── 本文 ──

殴り込み †
さて、正月早々殺人くんが出来あがったので、とりあえず登録してナンバーを取ろう。
しかし、姫路市役所はどうも融通が利かないらしいのだ。
というのも、原付の2種登録をするのに、
バイク屋か整備士のハンコ
を貰って来いと言いやがる。
別に無資格者でも法律では問題なかろう?と言っても、とりあえずアカンと言いやがる。
こんなトコで無駄に時間を食うのは嫌なので、普通にディオとして登録してしまおう。
書類を書いて、ハンコ持って市役所に出かけた。
係のおねーさんに、「こんなんでエエの?」と差し出すと、
「ハイハイ、結構ですよ〜」と待つこと数分、
何の咎めも無しに真新しいナンバーが差し出された。
ふふふ、まさかこのナンバーのバイクが、
頭抱える問題児
とは思うまい。
本来なら自賠責を入れるんだけど、もし警察に殴り込んだ際に、
決定的なダメ押し
を食らったら痛いので、今回は自賠責加入を見送った。
とりあえず殺人くんは、イチからフレームを起こした訳ではなく、
あくまでもディオの改造車
なので、もう登録してるという事実は結構脅しになるであろう。

───
── 提供データ ──

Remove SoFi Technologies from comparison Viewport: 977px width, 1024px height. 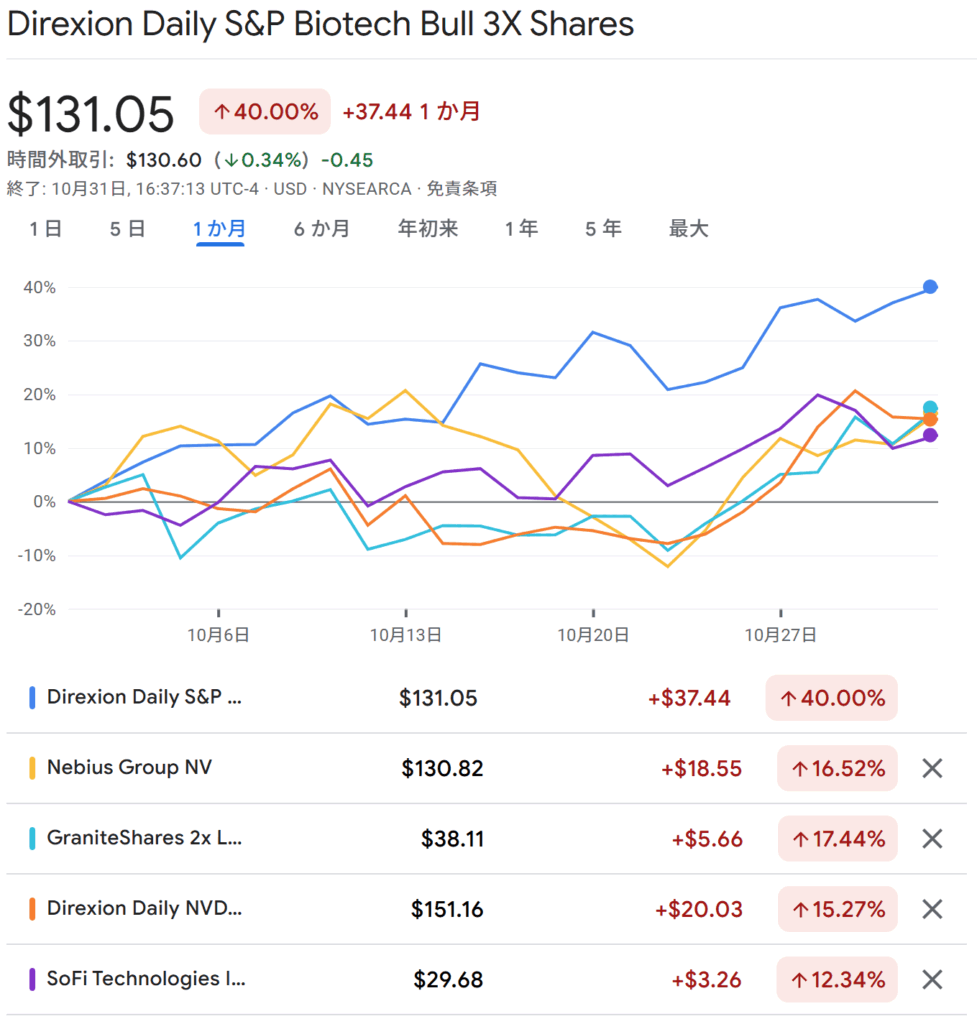[x=931, y=979]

───

#### [目標]
本文から、「係のおねーさんに、「こんなんでエエの?」と差し出すと、」で始まり「を食らったら痛いので、今回は自賠責加入を見送った。」で終わる部分を、「を食らったら痛いので、今回は自賠責加入を見送った。」も含めて一字一句変えずに引用せよ。

#### [最終回答]
係のおねーさんに、「こんなんでエエの?」と差し出すと、
「ハイハイ、結構ですよ〜」と待つこと数分、
何の咎めも無しに真新しいナンバーが差し出された。
ふふふ、まさかこのナンバーのバイクが、
頭抱える問題児
とは思うまい。
本来なら自賠責を入れるんだけど、もし警察に殴り込んだ際に、
決定的なダメ押し
を食らったら痛いので、今回は自賠責加入を見送った。